The word beer derives from the Latin word bibere meaning to drink (Okafor, 2007). Beer is the world’s oldest and most widely consumed alcoholic beverage and the third most popular drink overall after water and tea. Grossman (1995) defined beer as a general name given to beverages resulting from the germination of a malt or cereal grain. The process of brewing beer is called brewing. It is produced by the brewing and fermentation of starches mainly derived from cereal grains most commonly malted barley, although wheat, maize (corn), and rice are widely used (Gutcho, 1976). In Nigeria today, barley has been replaced by some locally grown cereals such as sorghum or guinea corn, millet and maize as the principal raw materials. The tropical beers (African local beers) are known by different names in different part of the world; burukutu, otika and pito in Nigeria, maujek among the Nandi’s in Kenya, mowa in Malawi, kaffir beer in South Africa, merisa in Sudan, bouza in Ethiopia and pombe in some parts of East Africa (Okafor, 2007).

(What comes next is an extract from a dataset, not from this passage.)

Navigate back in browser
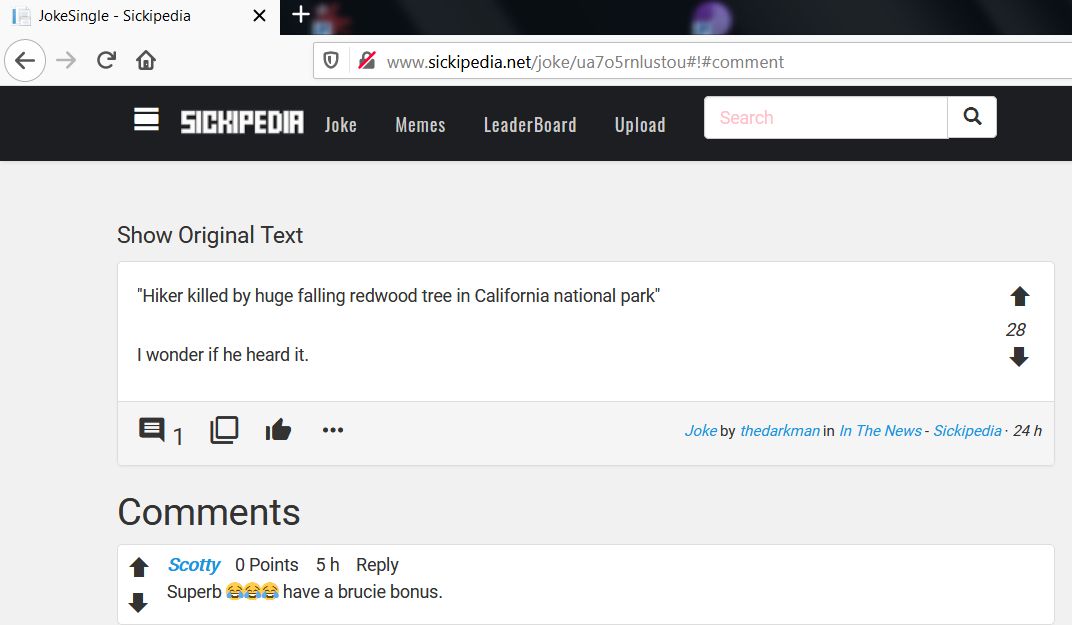25,61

Burukutu is an indigenous alcoholic beverage. Burukutu, a popular alcoholic drink among indigenes of the middle belt region of Nigeria, is a local brew made from fermented sorghum and other protein enriched grains (Ekundayo, 1969). The age long drink, also known as BKT, serves as a source of alcohol for those who lack the financial means to patronize refined brew like beer and other foreign or imported drinks it is produced mainly from the grains of guinea corn (Sorghum vulgare and
Sorghum bicolor). The process of production of burukutu involves malting, mashing, fermentation and maturation as described by Ekundayo (1969).The production process of these indigineous drinks involves fermentation at its initial production stage and comes out as an alcoholic drink. The microorganisms associated with fermentation include Saccharomyces cerevisiae, Saccharomyces chavelieria and Leuconostocmesteroides (Faparusi et al., 1973).
Sorghum is a large variable genus with many cultivars (Ettasoe, 1972). The method employed in brewing sorghum beer here involves, malting, mashing, wort boiling with hops, fermentation, (using brewer’s yeast and bakers yeast) and packaging. The tropical sourced hop extracts used here is Vernonia amygdalina (Bitter leaf) which have been found to contain an anti bactericidal agent which is capable of extending the useful life of these indigenous beers (Okoh et al., 1999).
Chemical analysis on the prepared sorghum beer such as; ethanol content, PH value, specific gravity, fixed acidity, total acidity, total dissolved solids (TDS), total suspended solids(TSS) were analysed quantitatively, using different methods.
1.1 AIMS AND OBJECTIVES
The aim of the project is itemized into the following objectives;
1. To determine the shelf-life of locally brewed sorghum beer.
2. To check the effect of bitter-leaf (Vernonia amygdalina) extract on the locally brewed sorghum beer.
3. To compare the results from the chemical analyses of locally brewed sorghum beer with bitter-leaf extract and sorghum beer brewed without bitter-leaf.